When we reflect that criminal deities were worshiped all over the empire, we cannot but wonder that any good people were left; that man could still be holy, although every God was vile. Yet this was undoubtedly the case; the social forces worked steadily on wherever there was peace and a settled government and municipal freedom; and the wicked stories of theologians were somehow explained away and disregarded. If men were no better than their religions, the world would be a hell indeed.

It is very important, however, to consider what really ought to be done in the case of stories like these. When the poet sings that Zeus kicked Hephaistos out of heaven for trying to help his mother, Plato says that this fiction must be suppressed by law. We cannot follow him there, for since his time we have had too much of trying to suppress false doctrines by law. Plato thinks it quite obviously clear that God cannot produce evil, and he would stop everybody’s mouth who ventured to say that he can. But in regard to the doctrine itself, we can only ask, ‘Is it true?’ And that is a question to be settled by evidence.
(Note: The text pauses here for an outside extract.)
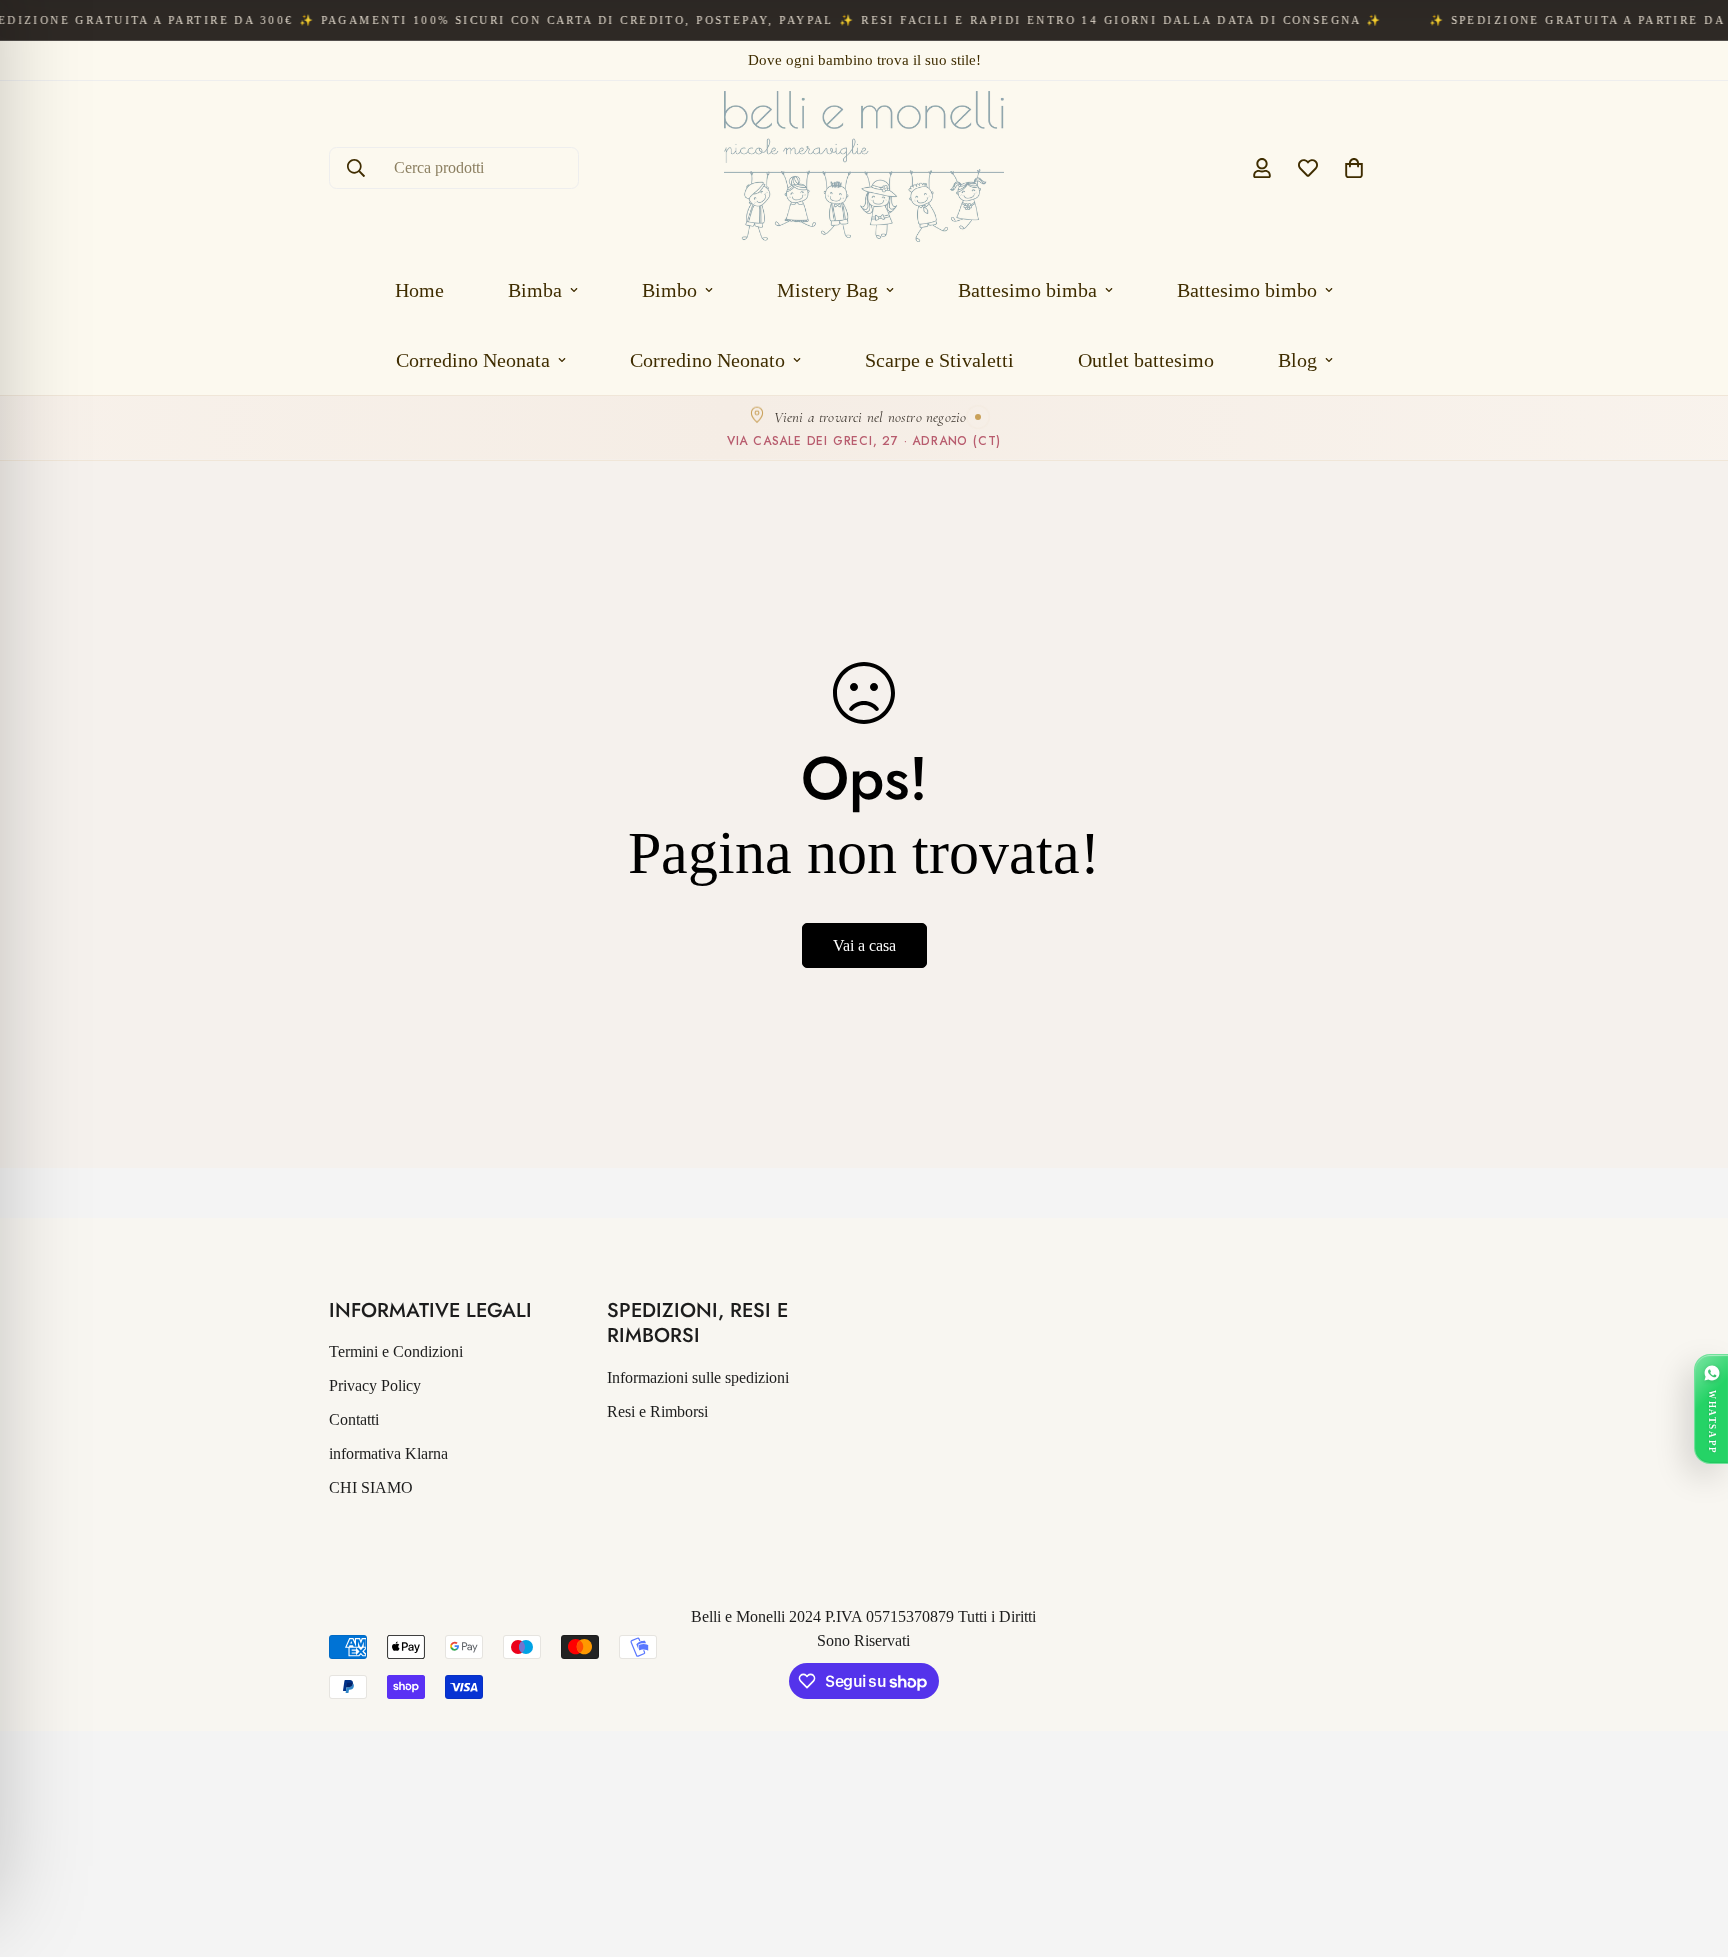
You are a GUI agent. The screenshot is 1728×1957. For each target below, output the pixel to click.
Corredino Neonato (707, 360)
Did Zeus commit this crime, or did he not? We must ask the apologists, the reconcilers of religion and science, what evidence they can produce to prove that Zeus kicked Hephaistos out of heaven. That a doctrine may lead to immoral consequences is no reason for disbelieving it. But whether the doctrine were true or false, one thing does clearly follow from its moral character: namely this, that if Zeus behaved as he is said to have behaved he ought not to be worshiped. To those who complain of his violence and injustice it is no answer to say that the divine attributes are far above human comprehension; that the ways of Zeus are not our ways, neither are his thoughts our thoughts. If he is to be worshiped, he must do something vaster and nobler and greater than good men do, but it must be like what they do in its goodness. His actions must not be merely a magnified copy of what bad men do. So soon as they are thus represented, morality has something to say. Not indeed about the fact; for it is not conscience, but reason, that has to judge matters of fact; but about the worship of a character so represented. If there really is good evidence that Zeus kicked Hephaistos out of heaven, and seduced Alkmene by a mean trick, say so by all means; but say also that it is wrong to salute his priests or to make offerings in his temple.

When men do their duty in this respect, morality has a very curious indirect effect on the religious doctrine itself. As soon as the offerings become less frequent, the evidence for the doctrine begins to fade away; the process of theological interpretation gradually brings out the true inner meaning of it, that Zeus did not kick Hephaistos out of heaven, and did not seduce Alkmene.